Teste de compreensão:
a. Devolva o trecho do texto sobre antibióticos e doença de Parkinson que vai de "Um estudo demonstrou" a "nunca foi estudada.".
b. Com base no texto sobre antibióticos e doença de Parkinson, explique em uma a três frases por que razão fazia sentido investigar a ligação entre a exposição a antibióticos e o risco de doença de Parkinson.
c. Enumere as características que o texto sobre antibióticos e doença de Parkinson atribui aos antibióticos cuja exposição mostrou correlação positiva com o risco da doença.

O papel dos antibióticos e da microbiota na doença de parkinson

Um estudo demonstrou haver uma correlação positiva entre a exposição a certos antibióticos orais (nomeadamente antibióticos de largo espectro com efeitos antianaeróbicos) e o risco de desenvolver a doença de Parkinson. Foi também encontrada uma correlação para fármacos antifúngicos.

Publicado em 09 Setembro 2020
Atualizado em 30 Março 2022
Photo : Role of antibiotics and microbiota in parkinson's disease

Sobre este artigo

Publicado em 09 Setembro 2020
Atualizado em 30 Março 2022

 

O objetivo deste estudo caso-controlo finlandês era simples: avaliar o impacto da exposição a antibióticos sobre o risco de desenvolver a doença de Parkinson (DP) Embora se saiba que os doentes com DP apresentam alterações na microbiota intestinal e que a exposição a antibióticos pode afetar a composição da microbiota, a possível ligação entre a exposição a antibióticos e o risco de DP nunca foi estudada.

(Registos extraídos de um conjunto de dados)
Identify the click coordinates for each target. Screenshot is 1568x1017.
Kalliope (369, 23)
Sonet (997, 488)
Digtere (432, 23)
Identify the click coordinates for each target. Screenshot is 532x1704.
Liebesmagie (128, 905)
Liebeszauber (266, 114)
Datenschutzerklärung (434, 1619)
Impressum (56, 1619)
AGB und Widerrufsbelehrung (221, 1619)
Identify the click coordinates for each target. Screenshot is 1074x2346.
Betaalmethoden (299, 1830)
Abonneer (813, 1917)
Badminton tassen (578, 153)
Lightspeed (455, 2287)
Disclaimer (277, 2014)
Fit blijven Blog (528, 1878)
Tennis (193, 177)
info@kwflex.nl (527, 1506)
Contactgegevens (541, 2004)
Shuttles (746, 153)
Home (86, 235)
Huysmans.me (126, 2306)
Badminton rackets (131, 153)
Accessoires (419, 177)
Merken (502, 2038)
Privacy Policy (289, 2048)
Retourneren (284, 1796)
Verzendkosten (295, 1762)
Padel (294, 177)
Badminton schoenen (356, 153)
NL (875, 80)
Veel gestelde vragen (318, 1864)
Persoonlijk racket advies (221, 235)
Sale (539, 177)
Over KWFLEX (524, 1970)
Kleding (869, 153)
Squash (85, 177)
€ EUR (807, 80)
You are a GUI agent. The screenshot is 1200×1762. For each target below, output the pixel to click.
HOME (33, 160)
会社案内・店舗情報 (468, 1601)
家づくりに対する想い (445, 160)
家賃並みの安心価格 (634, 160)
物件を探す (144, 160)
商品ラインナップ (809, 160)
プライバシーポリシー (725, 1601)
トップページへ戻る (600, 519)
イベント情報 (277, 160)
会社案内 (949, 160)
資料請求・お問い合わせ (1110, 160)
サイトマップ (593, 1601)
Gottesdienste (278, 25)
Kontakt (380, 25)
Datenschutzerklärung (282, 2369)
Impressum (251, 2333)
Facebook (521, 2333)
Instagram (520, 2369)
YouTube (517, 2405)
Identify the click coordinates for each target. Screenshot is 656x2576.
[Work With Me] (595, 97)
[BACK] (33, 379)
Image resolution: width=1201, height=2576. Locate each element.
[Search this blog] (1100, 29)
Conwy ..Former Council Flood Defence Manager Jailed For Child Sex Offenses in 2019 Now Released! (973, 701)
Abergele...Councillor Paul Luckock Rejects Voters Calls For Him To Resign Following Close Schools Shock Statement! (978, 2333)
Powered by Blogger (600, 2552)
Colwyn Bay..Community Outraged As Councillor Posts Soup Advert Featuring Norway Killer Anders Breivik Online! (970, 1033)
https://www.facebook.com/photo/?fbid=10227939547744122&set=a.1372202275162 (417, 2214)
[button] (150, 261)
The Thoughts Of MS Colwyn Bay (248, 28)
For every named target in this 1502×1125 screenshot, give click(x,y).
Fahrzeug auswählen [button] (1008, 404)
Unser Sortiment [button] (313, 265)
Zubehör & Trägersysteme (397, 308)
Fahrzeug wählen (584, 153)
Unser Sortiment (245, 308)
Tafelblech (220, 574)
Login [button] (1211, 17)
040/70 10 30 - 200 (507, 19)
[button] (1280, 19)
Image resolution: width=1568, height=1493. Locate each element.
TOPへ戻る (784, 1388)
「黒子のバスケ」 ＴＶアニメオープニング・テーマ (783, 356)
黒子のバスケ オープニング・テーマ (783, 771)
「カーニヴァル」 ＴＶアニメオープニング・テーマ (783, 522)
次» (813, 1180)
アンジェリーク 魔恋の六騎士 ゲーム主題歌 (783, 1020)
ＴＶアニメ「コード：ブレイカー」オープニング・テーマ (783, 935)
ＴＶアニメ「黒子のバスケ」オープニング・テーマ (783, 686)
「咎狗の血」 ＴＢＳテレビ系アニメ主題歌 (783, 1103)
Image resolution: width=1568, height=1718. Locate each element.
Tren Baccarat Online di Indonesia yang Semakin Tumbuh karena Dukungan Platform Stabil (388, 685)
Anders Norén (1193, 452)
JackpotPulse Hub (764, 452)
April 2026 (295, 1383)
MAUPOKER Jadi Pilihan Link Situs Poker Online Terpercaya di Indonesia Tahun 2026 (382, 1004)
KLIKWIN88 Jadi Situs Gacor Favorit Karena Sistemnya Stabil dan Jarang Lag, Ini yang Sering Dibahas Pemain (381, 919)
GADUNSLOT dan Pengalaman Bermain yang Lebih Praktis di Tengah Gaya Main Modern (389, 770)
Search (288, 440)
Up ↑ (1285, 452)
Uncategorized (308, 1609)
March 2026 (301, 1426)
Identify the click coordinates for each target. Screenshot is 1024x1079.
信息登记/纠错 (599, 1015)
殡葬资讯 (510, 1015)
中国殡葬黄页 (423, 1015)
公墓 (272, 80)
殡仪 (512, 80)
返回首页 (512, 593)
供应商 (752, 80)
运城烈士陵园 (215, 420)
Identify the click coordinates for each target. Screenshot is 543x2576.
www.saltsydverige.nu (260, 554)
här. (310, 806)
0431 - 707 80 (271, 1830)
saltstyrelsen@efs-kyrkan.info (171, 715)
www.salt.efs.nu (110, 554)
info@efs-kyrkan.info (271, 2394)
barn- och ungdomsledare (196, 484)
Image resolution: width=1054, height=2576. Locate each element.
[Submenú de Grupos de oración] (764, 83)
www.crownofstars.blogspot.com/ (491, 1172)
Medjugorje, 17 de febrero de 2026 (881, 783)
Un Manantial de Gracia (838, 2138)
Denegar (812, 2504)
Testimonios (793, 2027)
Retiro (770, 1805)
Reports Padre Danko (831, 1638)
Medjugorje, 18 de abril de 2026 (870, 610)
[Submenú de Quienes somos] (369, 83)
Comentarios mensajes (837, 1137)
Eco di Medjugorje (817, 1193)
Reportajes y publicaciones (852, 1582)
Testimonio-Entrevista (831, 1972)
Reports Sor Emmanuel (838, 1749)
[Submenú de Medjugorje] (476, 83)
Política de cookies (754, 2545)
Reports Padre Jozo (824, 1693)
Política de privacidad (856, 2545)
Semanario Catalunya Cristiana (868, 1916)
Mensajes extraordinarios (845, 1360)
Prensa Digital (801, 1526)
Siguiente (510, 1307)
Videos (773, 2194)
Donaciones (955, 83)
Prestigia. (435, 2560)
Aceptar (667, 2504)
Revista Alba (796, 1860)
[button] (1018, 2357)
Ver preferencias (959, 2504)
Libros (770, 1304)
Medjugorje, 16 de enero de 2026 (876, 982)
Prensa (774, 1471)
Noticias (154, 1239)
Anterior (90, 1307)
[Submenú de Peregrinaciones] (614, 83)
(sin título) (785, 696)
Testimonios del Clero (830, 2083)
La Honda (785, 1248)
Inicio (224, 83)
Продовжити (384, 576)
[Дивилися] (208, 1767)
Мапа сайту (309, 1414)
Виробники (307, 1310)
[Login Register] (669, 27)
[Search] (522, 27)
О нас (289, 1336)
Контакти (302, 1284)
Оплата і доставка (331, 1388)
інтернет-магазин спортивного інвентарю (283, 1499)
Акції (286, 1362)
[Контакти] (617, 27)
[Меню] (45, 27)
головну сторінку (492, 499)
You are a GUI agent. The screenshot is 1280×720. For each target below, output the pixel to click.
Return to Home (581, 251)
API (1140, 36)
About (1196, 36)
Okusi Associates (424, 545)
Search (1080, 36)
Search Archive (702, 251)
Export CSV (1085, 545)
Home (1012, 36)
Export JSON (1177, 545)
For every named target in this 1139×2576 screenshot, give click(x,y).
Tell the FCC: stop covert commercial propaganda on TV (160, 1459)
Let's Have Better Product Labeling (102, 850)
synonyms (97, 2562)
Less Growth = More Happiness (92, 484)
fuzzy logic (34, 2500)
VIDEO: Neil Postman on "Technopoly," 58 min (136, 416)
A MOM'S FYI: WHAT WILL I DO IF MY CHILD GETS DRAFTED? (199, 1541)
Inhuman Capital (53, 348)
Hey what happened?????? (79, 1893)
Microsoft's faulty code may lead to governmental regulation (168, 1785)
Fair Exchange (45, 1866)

Respostas escritas:
a.
Um estudo demonstrou haver uma correlação positiva entre a exposição a certos antibióticos orais (nomeadamente antibióticos de largo espectro com efeitos antianaeróbicos) e o risco de desenvolver a doença de Parkinson. Foi também encontrada uma correlação para fármacos antifúngicos.

Publicado em 09 Setembro 2020
Atualizado em 30 Março 2022
Photo : Role of antibiotics and microbiota in parkinson's disease

Sobre este artigo

Publicado em 09 Setembro 2020
Atualizado em 30 Março 2022

 

O objetivo deste estudo caso-controlo finlandês era simples: avaliar o impacto da exposição a antibióticos sobre o risco de desenvolver a doença de Parkinson (DP) Embora se saiba que os doentes com DP apresentam alterações na microbiota intestinal e que a exposição a antibióticos pode afetar a composição da microbiota, a possível ligação entre a exposição a antibióticos e o risco de DP nunca foi estudada.

b. Sabe-se que os doentes com doença de Parkinson apresentam alterações na microbiota intestinal e que a exposição a antibióticos pode afetar a composição dessa microbiota. Apesar disso, a possível ligação entre a exposição a antibióticos e o risco de doença de Parkinson nunca tinha sido estudada.

c.
- orais
- de largo espectro
- com efeitos antianaeróbicos